> **Page excerpt**
'The Passion of The Christ':
A Message Beyond Words
By Laura J. Bagby
As one of only a select few journalists allowed to attend
a National Religious Broadcasters press conference with Jim Caviezel
on Tuesday, February 17, I was thrilled to finally get the chance
to hear directly from this talented actor who I had just seen
give an incredible performance as the Christ the night before
in a pre-screening of The Passion of the Christ in front
of some 3,500 NRB conference attendees in Charlotte, N.C.
So much of what I saw during the screening was beyond words.
I was profoundly affected by the powerful depiction of Christ's
Crucifixion done with such cinematically beautiful excellence,
brilliant brush strokes of storytelling finesse, hauntingly emotive
facial expressions, and the simple purity of the languages of
Though done in Aramaic, Hebrew, and Latin, I never missed hearing
the English language. Within the first five minutes, I quickly
forgot about the subtitles and became enthralled in hearing the
words in the authentic languages of biblical times. I felt like
I was there, among the crowd of onlookers in Jesus' day.

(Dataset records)
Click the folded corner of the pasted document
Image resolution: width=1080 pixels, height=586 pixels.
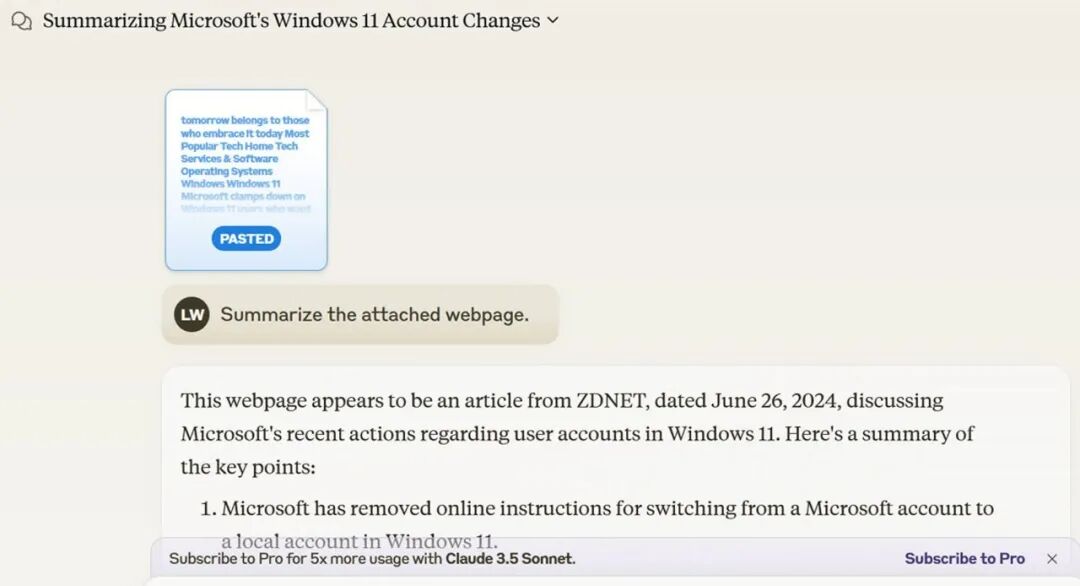316,101
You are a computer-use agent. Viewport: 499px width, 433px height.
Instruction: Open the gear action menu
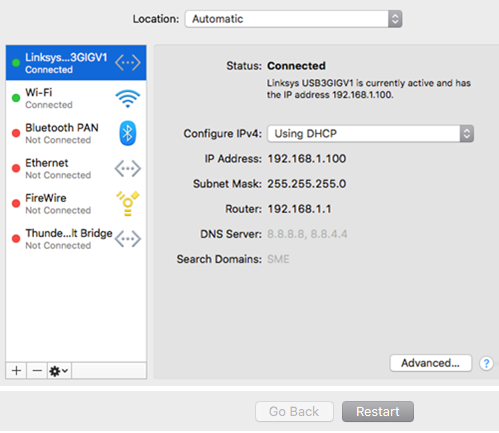[59, 371]
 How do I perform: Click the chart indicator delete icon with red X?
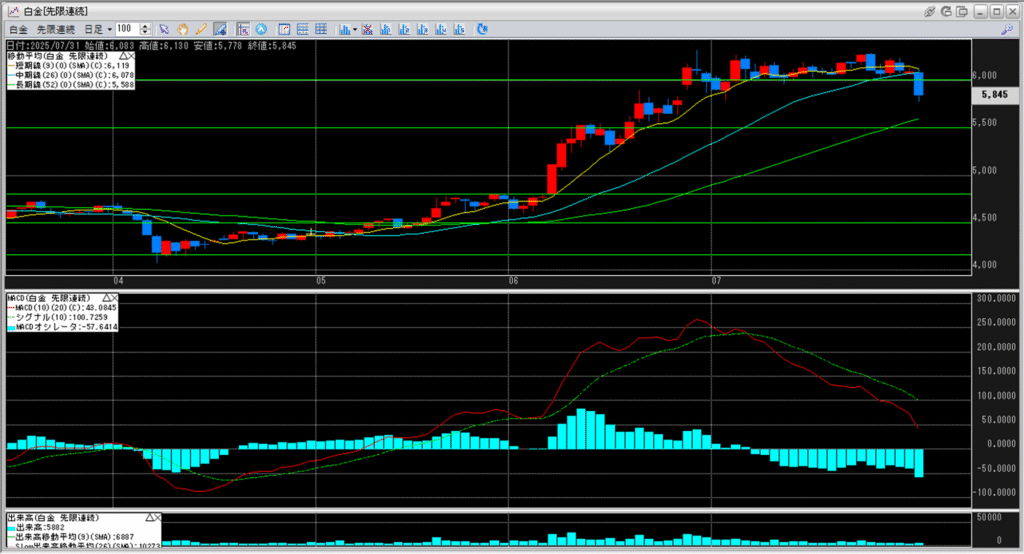pyautogui.click(x=368, y=29)
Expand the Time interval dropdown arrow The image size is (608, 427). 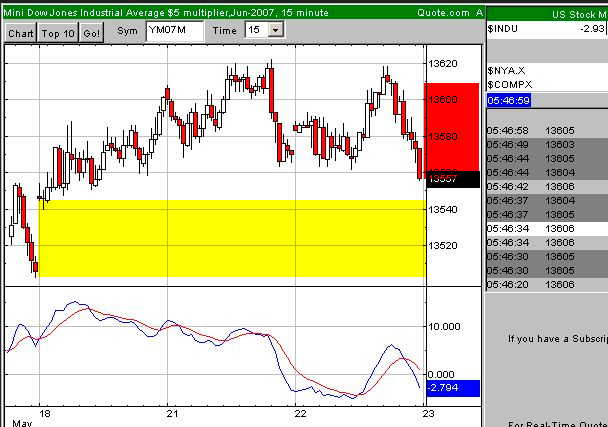pos(276,30)

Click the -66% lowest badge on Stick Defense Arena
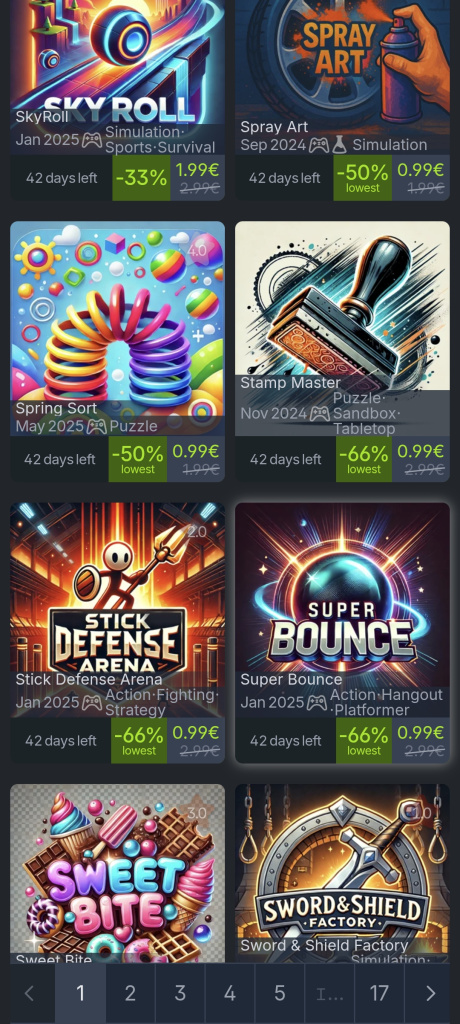click(x=139, y=741)
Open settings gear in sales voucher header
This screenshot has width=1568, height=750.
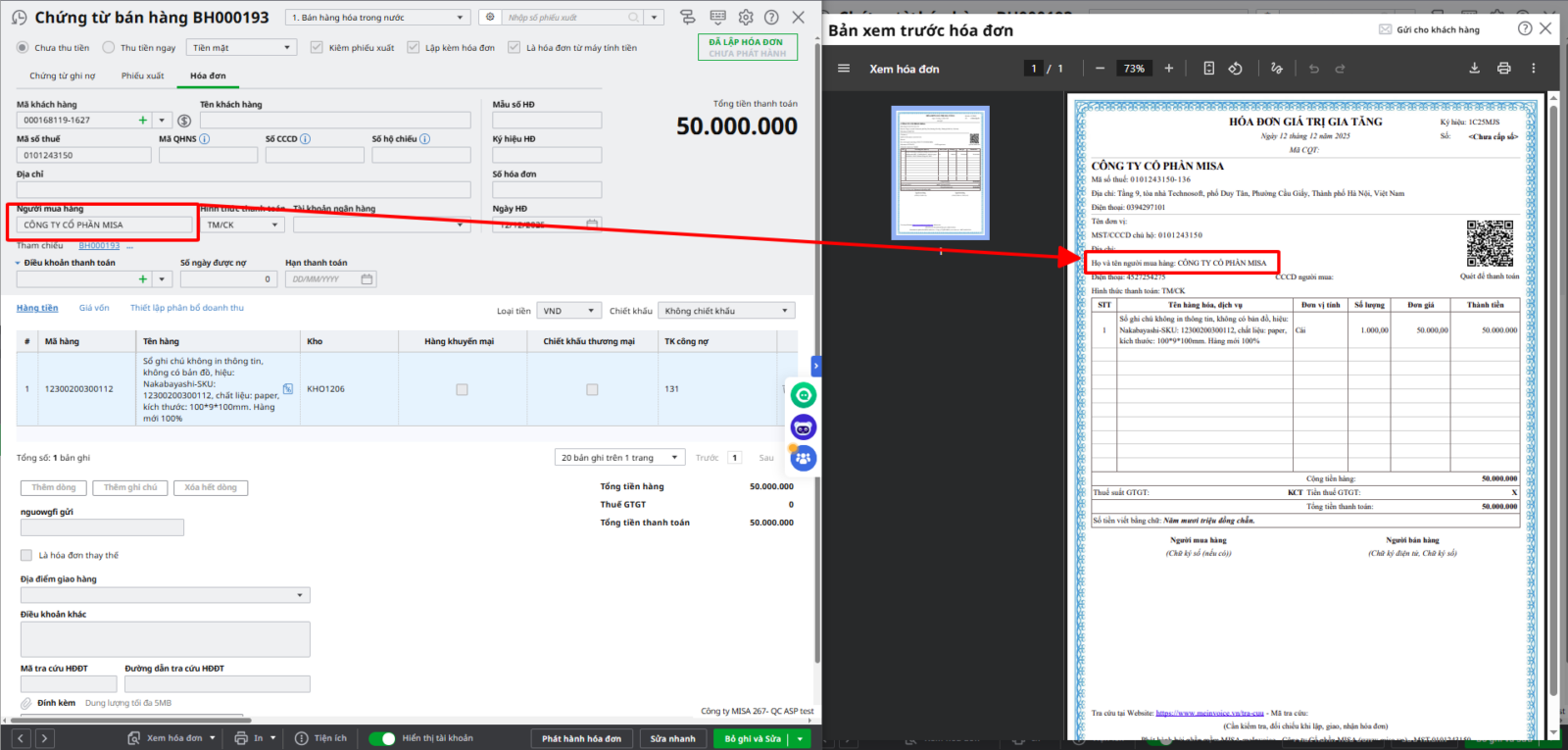pyautogui.click(x=746, y=18)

> **Job 1**
Pick out every line of the records that contains the string "width".
> **Job 2**
Continue the article about The Passion of the Christ from the point where it stops.
The article and the records are unrelated material.

> **Final answer 1**
Image resolution: width=1080 pixels, height=586 pixels.
You are a computer-use agent. Viewport: 499px width, 433px height.
This screenshot has width=1568, height=750.

> **Final answer 2**
An incredible storyteller, Mel Gibson gets at the emotive essence
of Christ's death, rather than the literal essence of the biblical
story. Though not a word-for-word account, which might concern
some, Gibson's artistic license is never blasphemous or out of
place. He masterfully etches into our memories scenes from Christ's
life -- both those literal, and those imagined -- through the
use of imagery.
Juxtaposing real-time events with flashback scenes of happier
times, Gibson is able to tie together several different passages
of Scripture, better portraying the humanity and divinity of Christ,
and wrenching the viewer emotionally. For instance, as Christ
is led out of the city with the Cross on His back, the film flashes
back to Christ's entry on the donkey as the crowds spread out
their palm leaves. And again, as Pilate washes his hands in front
of the clamoring crowds during the trial of Jesus, there is a
flashback to the scene where Jesus is washing the disciples' feet.
One of the most powerful of these flashbacks is when Mother Mary
sees her precious son, Jesus, stumble under the weight of His
Cross. She recalls in flashback her son tumbling to the ground
as a young boy and how she ran to him then. We flash forward to
see Mary running, tears streaming, to help her beloved Son Jesus
pick up His Cross. It is one of the most heart-wrenching moments
of the film. I found myself starting to cry uncontrollable during
The film is painterly, not just in the cinematic choices, but
in the fact that even beyond words, what grips the heart most
are the images -- the pauses on faces, taut with suffering, the
reaction shots where there are no words to be said, the close-ups
of one or two objects that carry a meaning beyond the literal.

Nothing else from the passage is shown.